BRIEF 1 ▸
State whether each statement agrees with the passage on British military supply for the Iraq invasion. For each, answer yes or no and quote the deciding words.
(a) In the weeks before the invasion, the depots sent more than 3,000 shipping containers to the Gulf.
(b) Live ammunition began its journey to the Gulf from England's military warehouses.
(c) The integration effort brought together three inventory management systems.
BRIEF 2 ▸
In the passage on British military supply for the Iraq invasion, what did the defence ministry's effort to pull together three separate supply chains cost?
BRIEF 3 ▸
Resume the passage on British military supply for the Iraq invasion after its final sentence, continuing in the same voice.

++++ DOCUMENT EXTRACT ++++

In the early hours of March 20, 2003, British soldiers, sailors and airmen joined US forces in the invasion of Iraq and the toppling of Saddam Hussein. Thus far, they have played a vital role in rebuilding Basra and the critical Persian Gulf port of Umm Qasr. Massive shipments of military materiel were essential to their success, and basically, anything that wasn't a vehicle, live ammunition or fresh provisions (which have different supply lines) began its journey to the Gulf from England's military warehouses. In the few weeks prior to the invasion of Iraq, these depots sent by ship or air 3169 6-metre shipping containers to the Gulf, along with almost 22,000 1-metre pallets.
Getting these shipments to the Gulf was a logistical nightmare that would have been far more fraught had the British defence ministry not embarked four years ago on a £6 million effort to pull together three separate supply chains: This involved reconciling some 850 different information systems, and integrating three inventory management systems and 15 remote systems.
The biggest foe in this massive integration effort was not Saddam Hussein, but dirty or disparate data. To one system, stock number 99 000 1111 was a 24-hour, cold-climate ration pack. To another system, the same number referred to an electronic radio valve. And if hungry troops were sent radio valves instead of rations, the invasion and rebuilding of Iraq wouldn't have gone very far.

++++ GIVEN ENTRIES ++++

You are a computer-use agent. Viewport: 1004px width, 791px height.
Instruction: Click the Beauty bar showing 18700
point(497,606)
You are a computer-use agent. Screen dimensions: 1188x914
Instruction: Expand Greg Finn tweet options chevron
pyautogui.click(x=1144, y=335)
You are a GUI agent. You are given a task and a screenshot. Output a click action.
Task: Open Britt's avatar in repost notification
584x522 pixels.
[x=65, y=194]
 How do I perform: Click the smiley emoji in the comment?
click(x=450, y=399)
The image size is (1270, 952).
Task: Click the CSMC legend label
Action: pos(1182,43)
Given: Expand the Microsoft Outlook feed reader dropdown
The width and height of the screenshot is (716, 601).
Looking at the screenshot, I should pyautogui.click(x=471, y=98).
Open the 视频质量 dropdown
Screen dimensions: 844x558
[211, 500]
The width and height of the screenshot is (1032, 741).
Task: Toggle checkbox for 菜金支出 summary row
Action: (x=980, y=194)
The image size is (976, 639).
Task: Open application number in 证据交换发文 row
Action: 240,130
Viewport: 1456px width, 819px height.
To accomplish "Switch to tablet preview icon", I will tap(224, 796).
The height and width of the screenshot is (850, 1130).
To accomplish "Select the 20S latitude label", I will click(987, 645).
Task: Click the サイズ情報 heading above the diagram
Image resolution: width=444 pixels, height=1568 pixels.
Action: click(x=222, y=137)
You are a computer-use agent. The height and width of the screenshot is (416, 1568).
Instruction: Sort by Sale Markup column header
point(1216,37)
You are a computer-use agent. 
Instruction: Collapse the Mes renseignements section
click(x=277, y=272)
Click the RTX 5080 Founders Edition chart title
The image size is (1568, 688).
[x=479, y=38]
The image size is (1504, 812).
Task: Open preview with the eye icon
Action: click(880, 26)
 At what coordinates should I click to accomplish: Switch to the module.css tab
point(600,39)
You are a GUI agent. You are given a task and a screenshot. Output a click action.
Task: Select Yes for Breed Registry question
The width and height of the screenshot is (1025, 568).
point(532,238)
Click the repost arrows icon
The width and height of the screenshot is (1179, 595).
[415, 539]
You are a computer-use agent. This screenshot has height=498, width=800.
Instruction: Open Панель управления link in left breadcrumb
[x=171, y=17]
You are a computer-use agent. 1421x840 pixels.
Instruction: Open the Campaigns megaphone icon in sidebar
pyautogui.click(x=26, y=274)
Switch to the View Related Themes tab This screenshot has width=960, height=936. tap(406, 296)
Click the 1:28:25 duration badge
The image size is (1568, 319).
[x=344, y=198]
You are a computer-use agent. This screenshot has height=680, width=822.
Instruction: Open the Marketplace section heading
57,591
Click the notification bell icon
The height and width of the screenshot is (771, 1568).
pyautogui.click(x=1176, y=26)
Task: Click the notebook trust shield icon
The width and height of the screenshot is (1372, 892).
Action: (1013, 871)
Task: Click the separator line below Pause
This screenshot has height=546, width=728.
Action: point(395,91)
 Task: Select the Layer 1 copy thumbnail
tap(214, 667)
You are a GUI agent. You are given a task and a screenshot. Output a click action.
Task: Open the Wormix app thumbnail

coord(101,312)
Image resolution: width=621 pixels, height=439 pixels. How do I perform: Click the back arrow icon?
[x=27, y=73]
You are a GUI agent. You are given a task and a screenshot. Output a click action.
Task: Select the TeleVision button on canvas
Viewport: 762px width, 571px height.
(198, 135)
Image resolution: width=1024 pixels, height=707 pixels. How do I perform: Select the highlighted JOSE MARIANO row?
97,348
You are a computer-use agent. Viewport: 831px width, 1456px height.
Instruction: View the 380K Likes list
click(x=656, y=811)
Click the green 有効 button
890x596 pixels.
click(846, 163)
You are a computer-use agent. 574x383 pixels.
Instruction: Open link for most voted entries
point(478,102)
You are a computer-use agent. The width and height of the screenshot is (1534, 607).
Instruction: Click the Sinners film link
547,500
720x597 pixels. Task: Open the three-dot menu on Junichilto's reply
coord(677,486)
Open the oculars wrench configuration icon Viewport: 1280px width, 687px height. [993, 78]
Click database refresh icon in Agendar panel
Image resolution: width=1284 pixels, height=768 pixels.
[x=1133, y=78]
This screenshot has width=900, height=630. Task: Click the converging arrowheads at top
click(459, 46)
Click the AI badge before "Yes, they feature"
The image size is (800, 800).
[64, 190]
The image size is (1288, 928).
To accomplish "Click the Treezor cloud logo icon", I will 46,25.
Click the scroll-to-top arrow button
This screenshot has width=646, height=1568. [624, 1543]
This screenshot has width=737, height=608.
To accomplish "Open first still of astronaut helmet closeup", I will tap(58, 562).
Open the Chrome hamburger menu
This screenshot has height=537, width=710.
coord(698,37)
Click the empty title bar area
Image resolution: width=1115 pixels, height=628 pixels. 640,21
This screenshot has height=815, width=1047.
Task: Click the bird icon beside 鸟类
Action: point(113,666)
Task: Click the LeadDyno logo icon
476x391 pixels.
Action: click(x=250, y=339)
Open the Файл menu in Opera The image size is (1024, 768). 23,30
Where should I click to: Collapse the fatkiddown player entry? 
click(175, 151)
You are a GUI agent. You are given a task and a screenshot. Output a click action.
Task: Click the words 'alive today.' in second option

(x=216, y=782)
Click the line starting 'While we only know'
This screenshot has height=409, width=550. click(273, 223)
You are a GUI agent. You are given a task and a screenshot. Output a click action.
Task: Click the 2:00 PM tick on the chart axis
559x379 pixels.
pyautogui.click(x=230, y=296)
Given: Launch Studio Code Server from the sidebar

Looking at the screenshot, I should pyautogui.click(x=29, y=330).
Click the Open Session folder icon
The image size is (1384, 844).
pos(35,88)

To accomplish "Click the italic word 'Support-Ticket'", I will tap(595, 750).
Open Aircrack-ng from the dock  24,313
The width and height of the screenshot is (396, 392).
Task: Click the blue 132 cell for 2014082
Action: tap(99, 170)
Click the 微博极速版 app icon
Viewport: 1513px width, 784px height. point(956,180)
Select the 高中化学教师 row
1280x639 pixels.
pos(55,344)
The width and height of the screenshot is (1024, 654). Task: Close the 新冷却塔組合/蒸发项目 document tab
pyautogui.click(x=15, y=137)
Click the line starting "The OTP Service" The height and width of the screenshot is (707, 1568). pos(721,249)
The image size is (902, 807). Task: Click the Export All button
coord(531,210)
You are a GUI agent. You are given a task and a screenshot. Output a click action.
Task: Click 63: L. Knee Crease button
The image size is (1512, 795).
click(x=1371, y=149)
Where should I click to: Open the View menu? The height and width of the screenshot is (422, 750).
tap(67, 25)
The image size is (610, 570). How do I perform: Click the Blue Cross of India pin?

++++

YOUR RESPONSE 1 ▸
(a) Yes: "3169 6-metre shipping containers"
(b) No: "anything that wasn't a vehicle, live ammunition or fresh provisions (which have different supply lines)"
(c) Yes: "integrating three inventory management systems and 15 remote systems"

YOUR RESPONSE 2 ▸
The effort cost £6 million.

YOUR RESPONSE 3 ▸
Dirty data has long been a CIO's bugbear. But in today's wired world, the costs and consequences of inaccurate information are rising exponentially. Muddled mailing lists are one thing, missing military materiel quite another. Throw in the complications arising from merging different data sets, as in the aftermath of a merger or acquisition, and the difficulties of data cleansing multiply. For this article, we interviewed seasoned data-cleaning veterans from organizations as diverse as the British Ministry of Defence, the US Census Bureau and Cendant, a real estate and hospitality conglomerate. But the lessons learned contain two common themes: How to surmount the technical challenges of cleaning data, and how to align IT staff with the business side to ensure that the task gets done right.